The IETF, Reliable Multicast, and Distributed Simulation

J. Mark Pullen

Department of Computer Science and C3I Center

George Mason University

mpullen@gmu.edu

 

Keywords:

network standards, IETF, large scale multicast, RTI, reliable multicast

 

ABSTRACT: This paper continues a series dealing with use of standard, open protocols from the Internet Protocol Suite (IPS) as a basis for distributed simulation networking. It sets forth the reasons why this approach is important for distributed simulation, and describes the Internet Engineering Task Force (IETF) which is the premier forum in this area. Progress of the IETF’s Large Scale Multicast working group is reported, showing that the group was successful in focusing parts of the IETF on distributed simulation. A related effort to create Reliable Multicast (RM) technology is reported, and its importance is explained. The paper concludes with a report on the approach to RM being developed by the author’s group, called the Selectively Reliable Transmission Protocol.

1. Introduction

This paper continues a series begun in the Distributed Interactive Simulation (DIS) workshops and continued under SIW, dealing with use of standard, open protocols from the Internet Protocol Suite (IPS) as a basis for distributed simulation networking [PMB97]. DoD has found it effective to develop custom solutions such as the Defense Simulation Internet [PuWo95] and the Synthetic Theater of War runtime infrastructure (RTI) and network [WBVM97] that extend beyond the capabilities of commercial networks. However, we believe there is a long-term benefit in pursuing open, commercial standards, because ultimately systems built around these technologies will prove more cost-effective, stable and supportable because they share the growing commercial networking technical base.

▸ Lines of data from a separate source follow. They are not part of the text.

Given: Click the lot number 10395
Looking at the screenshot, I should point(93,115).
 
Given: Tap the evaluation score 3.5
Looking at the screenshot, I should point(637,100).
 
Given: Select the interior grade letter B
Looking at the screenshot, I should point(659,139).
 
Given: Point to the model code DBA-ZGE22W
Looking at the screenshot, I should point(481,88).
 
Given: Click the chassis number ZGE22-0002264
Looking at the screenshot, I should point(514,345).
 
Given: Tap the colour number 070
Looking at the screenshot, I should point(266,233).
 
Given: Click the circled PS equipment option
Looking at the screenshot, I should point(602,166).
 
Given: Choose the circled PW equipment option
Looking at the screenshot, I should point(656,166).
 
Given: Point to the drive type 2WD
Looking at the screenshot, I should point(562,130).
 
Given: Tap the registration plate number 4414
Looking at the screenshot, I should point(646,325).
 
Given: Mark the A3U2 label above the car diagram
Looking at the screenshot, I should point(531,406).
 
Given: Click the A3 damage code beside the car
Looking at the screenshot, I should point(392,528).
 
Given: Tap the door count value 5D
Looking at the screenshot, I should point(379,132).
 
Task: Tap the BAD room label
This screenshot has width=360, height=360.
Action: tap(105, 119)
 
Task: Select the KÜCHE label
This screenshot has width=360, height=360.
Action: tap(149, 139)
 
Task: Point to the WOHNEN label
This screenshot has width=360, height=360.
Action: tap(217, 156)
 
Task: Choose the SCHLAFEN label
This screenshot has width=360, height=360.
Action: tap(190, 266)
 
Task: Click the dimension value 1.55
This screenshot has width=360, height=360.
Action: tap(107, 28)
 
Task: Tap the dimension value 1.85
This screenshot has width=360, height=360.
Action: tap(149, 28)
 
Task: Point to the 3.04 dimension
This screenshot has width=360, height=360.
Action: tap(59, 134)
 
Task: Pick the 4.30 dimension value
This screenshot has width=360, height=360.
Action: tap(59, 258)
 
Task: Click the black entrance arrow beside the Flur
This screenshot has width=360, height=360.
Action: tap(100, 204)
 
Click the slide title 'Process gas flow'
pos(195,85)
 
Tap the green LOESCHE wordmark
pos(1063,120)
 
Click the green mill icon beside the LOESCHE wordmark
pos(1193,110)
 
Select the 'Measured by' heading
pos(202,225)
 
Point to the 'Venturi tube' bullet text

At present there are some significant shortfalls in the IPS that were reported on in the SIW last year [PMB97]. The continuing interest in DoD to use shared networks for distributed simulation can only be met in very constrained ways by currently available technology [BRO97]. It is therefore to the advantage of the Defense distributed simulation community to track progress in these technologies, and influence their development to meet distributed simulation needs to the largest extent possible. This paper will provide an update on last year’s report concerning the Internet Engineering Task Force (IETF) Large Scale Multicast Applications working group, showing some success in influencing commercial technologies. It will also describe our role in a new working group in Reliable Multicast that could produce technology with significant benefit to future High Level Architecture (HLA) Runtime Environments (RTIs).

2. The IETF

The IETF was formed by the managers of the Federal Government Internet in the late 1980’s to coordinate engineering concerns among the networks that constituted the Internet. Early in its existence the IETF became the focal point for coordination and agreement of the Internet Protocol Suite (IPS). The IPS consists of all networking and related protocols proposed or agreed to for experimental, draft, or standardized use in the Internet. To facilitate this coordination, commercial providers of hardware and software for the Internet became part of the IETF. With commercialization of the Internet, the IETF has grown into a large, mostly informal organization of mostly commercial technical personnel concerned with interoperability of Internet technologies. It has a reputation for maintaining fairness and due process while sustaining momentum in moving new technologies forward as rapidly as possible.

The Communications Architecture and Security subgroup (CAS) of the DIS Working Group participated in developing the IEEE standard for DIS and developed the IEEE standard for DIS communications [IEEE95]. The latter calls for use of Internet Protocol multicast (IPmc) as the standard protocol for support of large-scale distributed simulations. During its last year of existence, CAS started forming a relationship with the IETF, with the intention of influencing the IETF technology development process to achieve better networking support for DIS applications.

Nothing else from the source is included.